2. Rasa Gatal Berlebihan atau Ruam
Rasa gatal yang muncul setelah menggunakan produk baru dan tidak kunjung mereda bisa menjadi indikasi awal alergi. Jika gatal disertai munculnya ruam merah (bentol-bentol atau bercak), itu adalah tanda dermatitis kontak alergi. Bahan seperti pewangi, pengawet, atau zat pewarna sering menjadi pemicunya.
3. Breakout (Jerawat atau Bruntusan Baru)

Meskipun jerawat bisa disebabkan oleh banyak faktor, munculnya jerawat atau bruntusan (benjolan kecil) dalam jumlah banyak dan di area yang sebelumnya tidak pernah berjerawat setelah menggunakan produk baru, kemungkinan besar adalah breakout. Ini berbeda dengan purging, di mana jerawat hanya muncul di area yang sering bermasalah dan akan hilang dalam 2-4 minggu. Breakout karena ketidakcocokan akan cenderung bertahan lama dan bertambah parah.
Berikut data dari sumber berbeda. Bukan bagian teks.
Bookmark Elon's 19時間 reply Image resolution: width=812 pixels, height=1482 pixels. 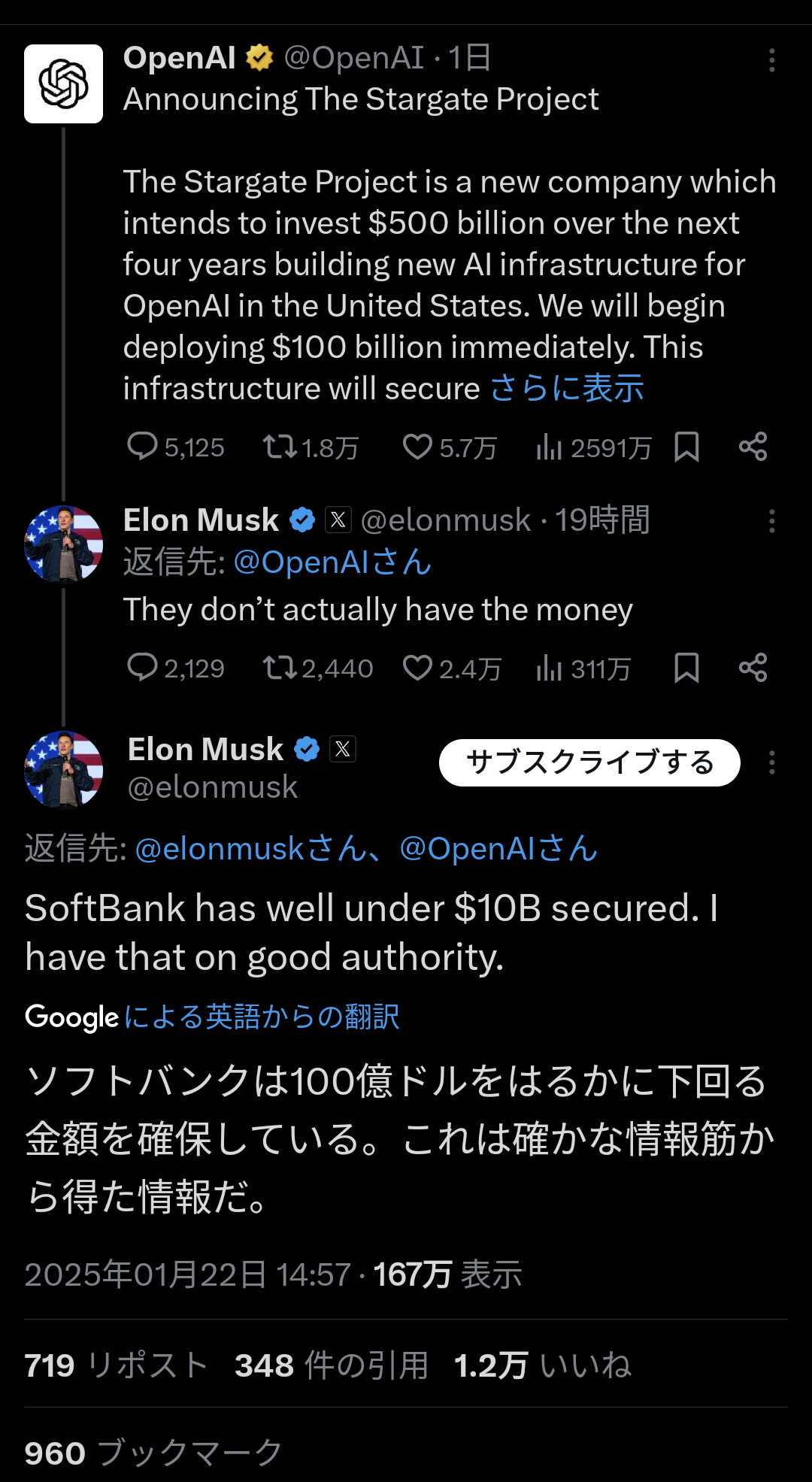686,668
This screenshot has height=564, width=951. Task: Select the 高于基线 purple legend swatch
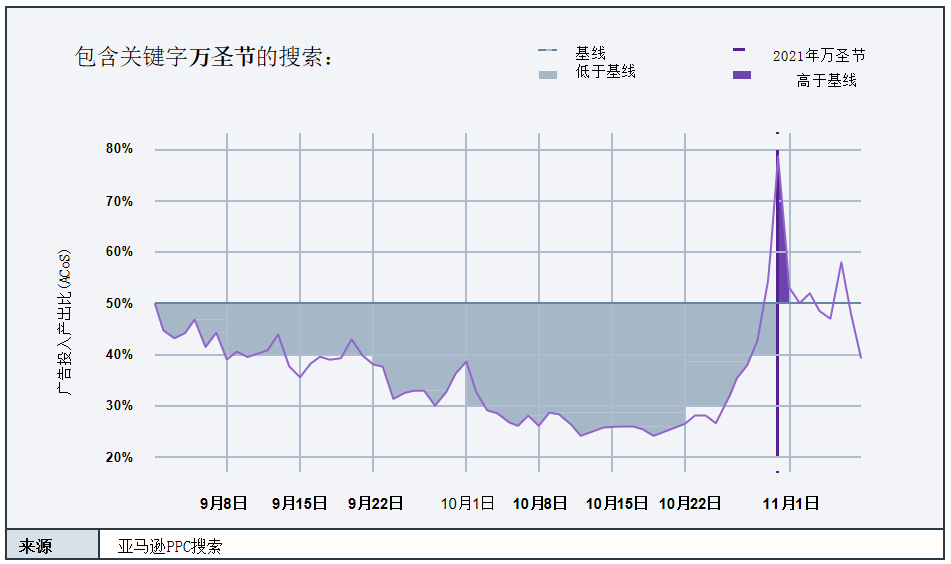coord(741,75)
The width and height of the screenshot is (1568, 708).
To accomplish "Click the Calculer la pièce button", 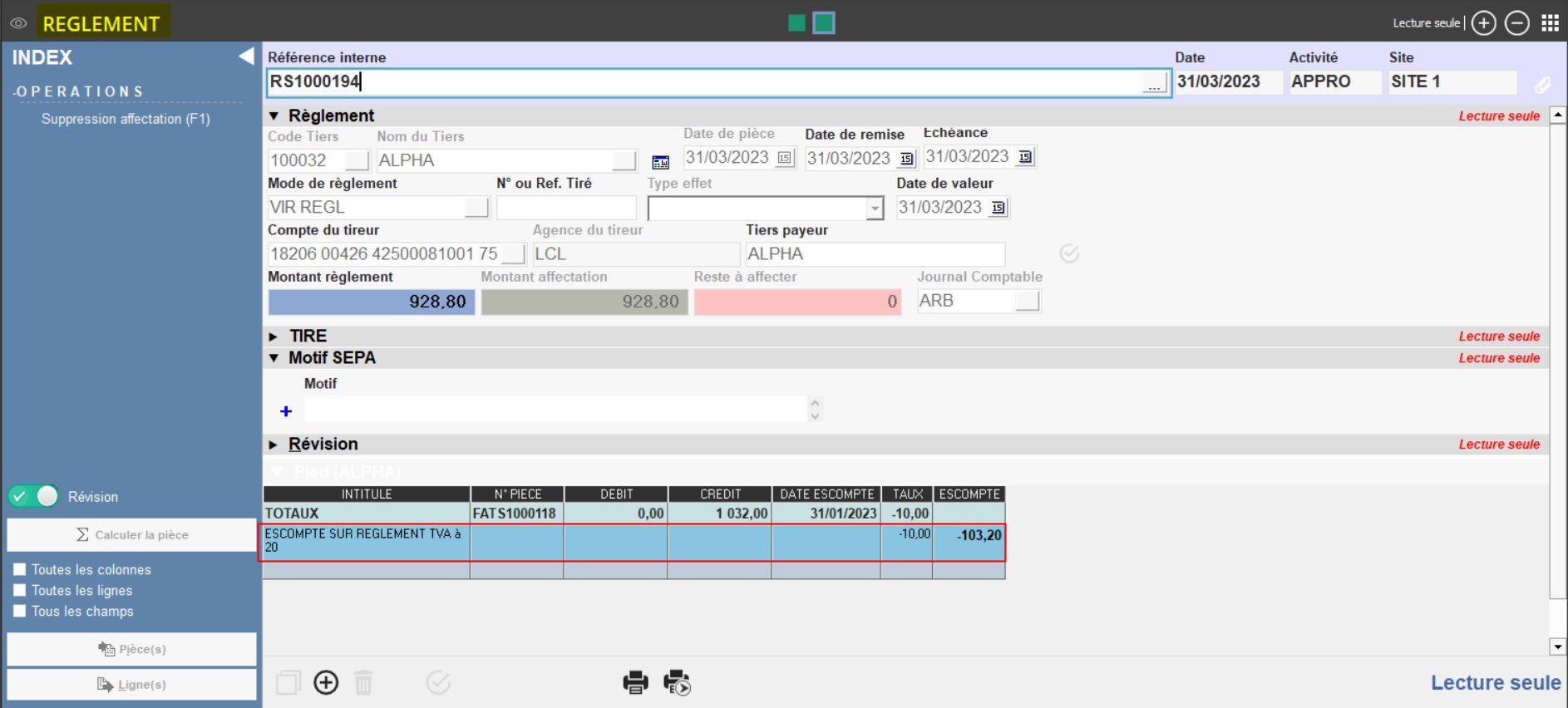I will 132,534.
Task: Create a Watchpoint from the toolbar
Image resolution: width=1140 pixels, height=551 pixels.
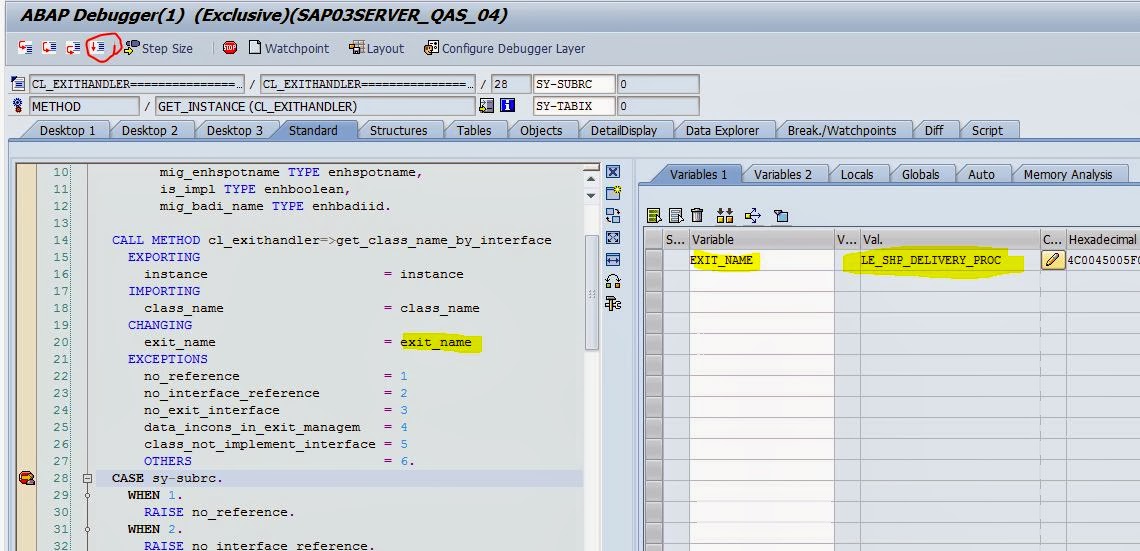Action: 288,48
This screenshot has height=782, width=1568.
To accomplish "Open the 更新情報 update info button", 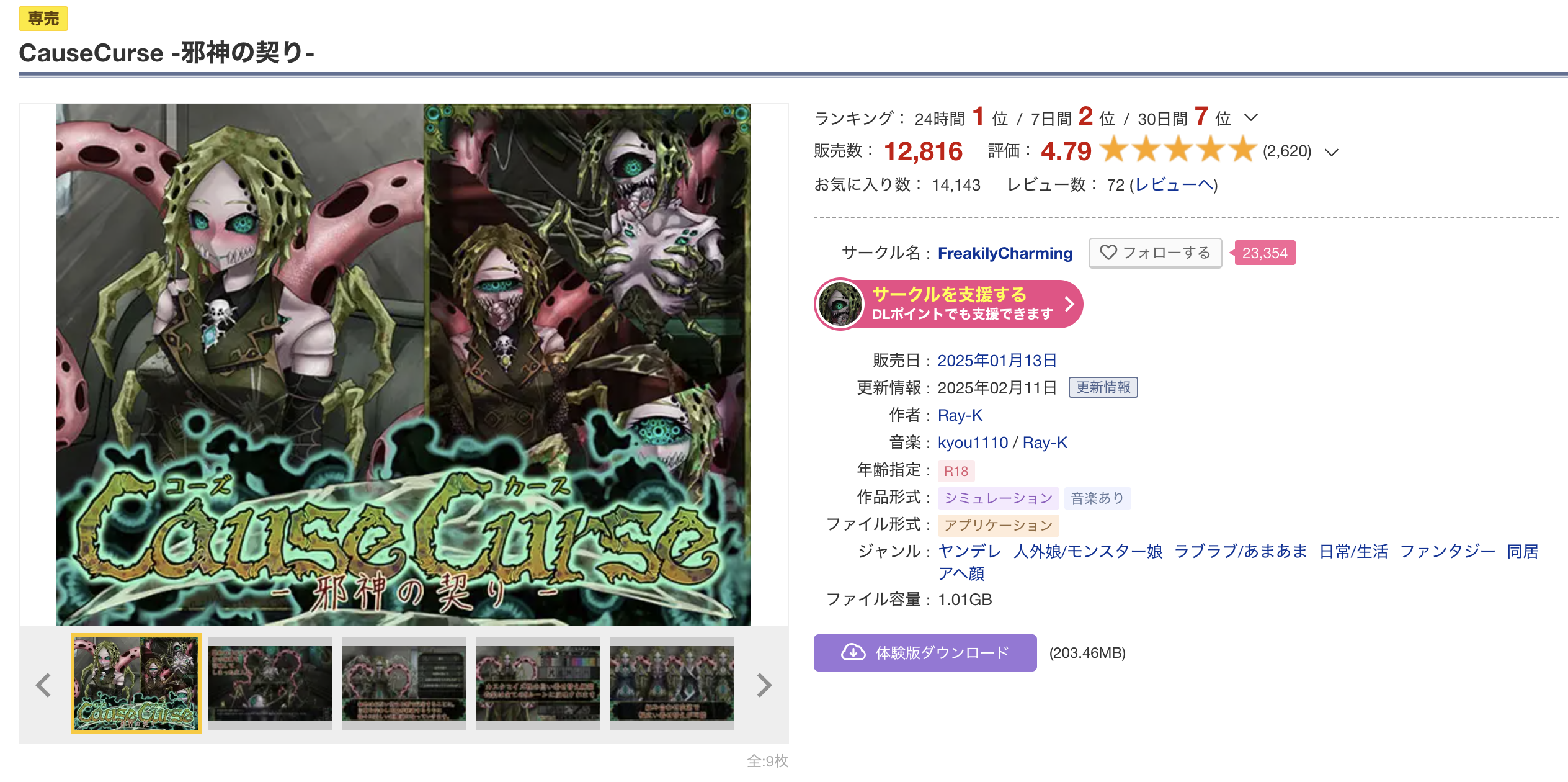I will click(x=1103, y=387).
4. Kulit Kering dan Mengelupas
Jika kulit Anda tiba-tiba terasa sangat kering, kencang, bahkan mengelupas, ini menandakan skin barrier (lapisan pelindung kulit) telah rusak. Produk yang mengandung alkohol tinggi, surfaktan keras pada pembersih, atau eksfoliator yang terlalu kuat dapat menghilangkan minyak alami kulit, menyebabkan dehidrasi, kekeringan, dan pengelupasan.
5. Kulit Menjadi Sangat Berminyak
Sebaliknya, beberapa produk yang terlalu mengeringkan justru dapat memicu kelenjar minyak bekerja lebih keras sebagai respons pertahanan diri, atau yang dikenal sebagai over-kompensasi. Akibatnya, kulit yang tadinya normal atau kering bisa menjadi sangat berminyak dan mengkilap.
6. Pembengkakan atau Edema
Reaksi yang lebih serius, yaitu pembengkakan (terutama di sekitar mata dan bibir) merupakan tanda reaksi alergi yang lebih parah dan membutuhkan perhatian. Pembengkakan terjadi karena peradangan di bawah permukaan kulit akibat paparan alergen.
7. Kulit Terlihat Kusam dan Perubahan Pigmentasi
Beberapa produk pencerah yang mengandung bahan keras seperti hidrokuinon, jika tidak cocok, justru dapat memicu hiperpigmentasi (kulit menjadi lebih gelap) atau bahkan menimbulkan bercak putih akibat kerusakan pada melanosit kulit. Kulit yang kusam juga bisa menjadi tanda bahwa skincare Anda tidak memberikan kelembapan dan nutrisi yang dibutuhkan.
Cara Mengatasi dan Mencegah Ketidakcocokan Skincare
Jika Anda mengalami salah satu ciri di atas, langkah pertama yang wajib dilakukan adalah menghentikan penggunaan produk pemicu tersebut segera. Setelah itu, sederhanakan rutinitas skincare Anda menjadi basic skincare saja: bersihkan wajah dengan pembersih lembut (gentle cleanser), gunakan pelembap tanpa bahan aktif, dan jangan lupakan tabir surya. Fokuslah untuk memulihkan skin barrier dengan produk yang menenangkan dan menghidrasi.
Untuk pencegahan, selalu lakukan patch test pada area kecil kulit (seperti belakang telinga atau pergelangan tangan) sebelum menggunakan produk baru secara penuh di wajah. Selain itu, hindari mencoba banyak produk baru sekaligus; beri jeda minimal dua minggu antar produk baru agar mudah mengidentifikasi produk mana yang bermasalah. Terakhir, jika iritasi tidak membaik setelah seminguh atau jika terjadi pembengkakan parah, konsultasikan segera dengan dokter kulit (dermatologist) untuk mendapatkan diagnosis dan penanganan medis yang tepat.